As explained last week, by the time one has gone through that gamut, the chance of dying from beef on the bone is about one in 600 million. The regulations have been vilified by the farming community and by those who want to buy and cook beef on the bone. To be told that they should not do so is an absurdity. It is quite undesirable. The Spongiform Encephalopathy Advisory committee never advised the Government to do this. The Government took the decision on their own without consultation. Their action has proved acutely unpopular not only within the farming community but in other circles.
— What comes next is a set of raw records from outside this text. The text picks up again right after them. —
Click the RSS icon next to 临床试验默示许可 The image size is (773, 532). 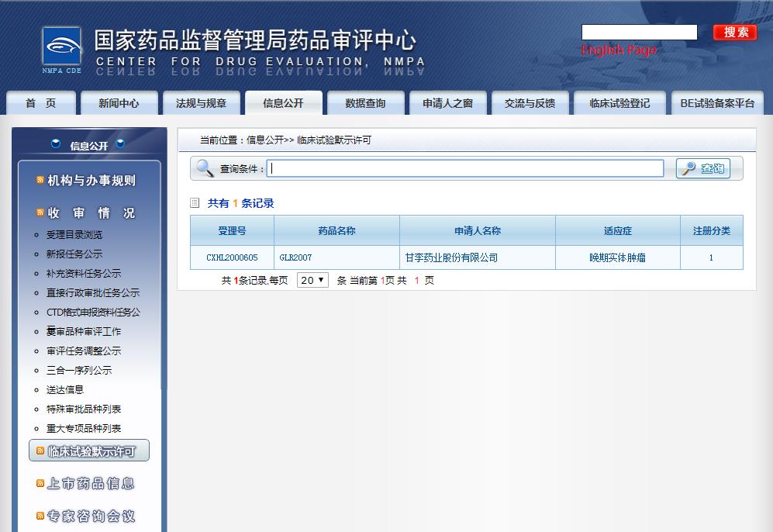40,451
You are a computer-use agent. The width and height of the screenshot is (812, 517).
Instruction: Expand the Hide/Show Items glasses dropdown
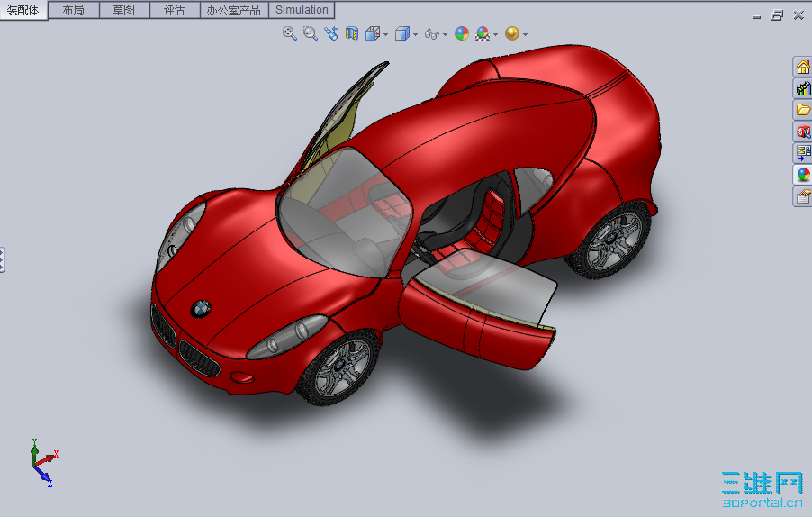(x=445, y=34)
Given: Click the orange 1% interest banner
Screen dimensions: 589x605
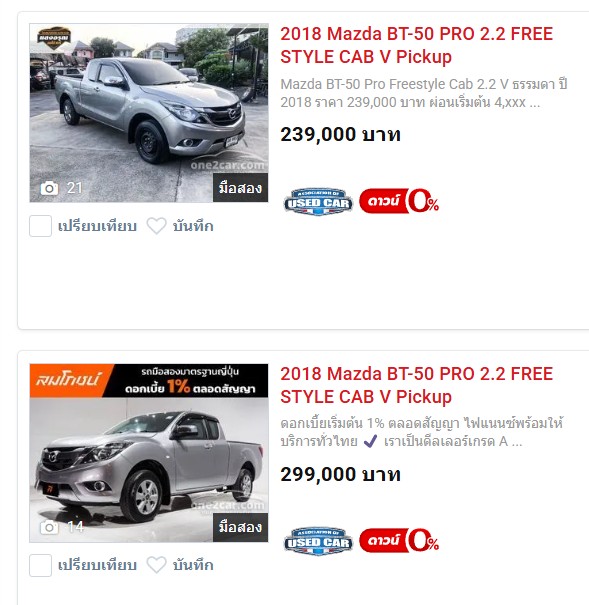Looking at the screenshot, I should click(149, 380).
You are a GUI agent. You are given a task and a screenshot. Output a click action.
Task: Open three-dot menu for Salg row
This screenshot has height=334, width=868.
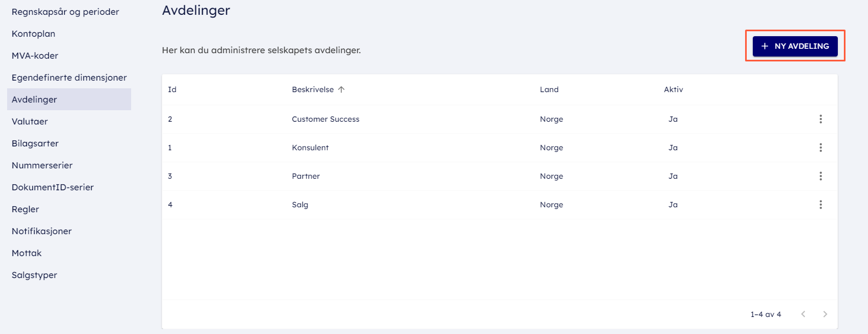820,205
The noble Lord, Lord Rea, says that it is in the interests of public health. It is nothing of the kind. There is no public health interest if only three animals are likely to have the disease. The noble Lord also says that the purpose is that beef should be allowed back into Europe. We heard last Wednesday from the noble Baroness, Lady Young of Old Scone, and from the noble Lord, Lord Donoughue, that the intention was to placate Europe. That is a very bad reason for producing a very bad set of regulations. I see the noble Lord, Lord Bruce of Donington--bless his heart--in his place. I hope that the noble Lord, Lord Donoughue, will be broad-minded and realise that the Government would not lose face if they accepted the Motion. All it suggests
The Government would gain a great deal of credence and respect if they agreed to take away the regulations and consult further. Having consulted, they might consider it necessary to bring them back. I hope that the Government will do as I suggest. If they do not-- I realise that that is only a minimal possibility--I hope that your Lordships will vote for the Motion. The Motion does not defeat the regulations but enables them to be taken away in order that more consultation can take place.
This Government of all governments like consultation. At least they say they do. There is no reason therefore why they should not have more consultation about something that is ridiculed throughout the country.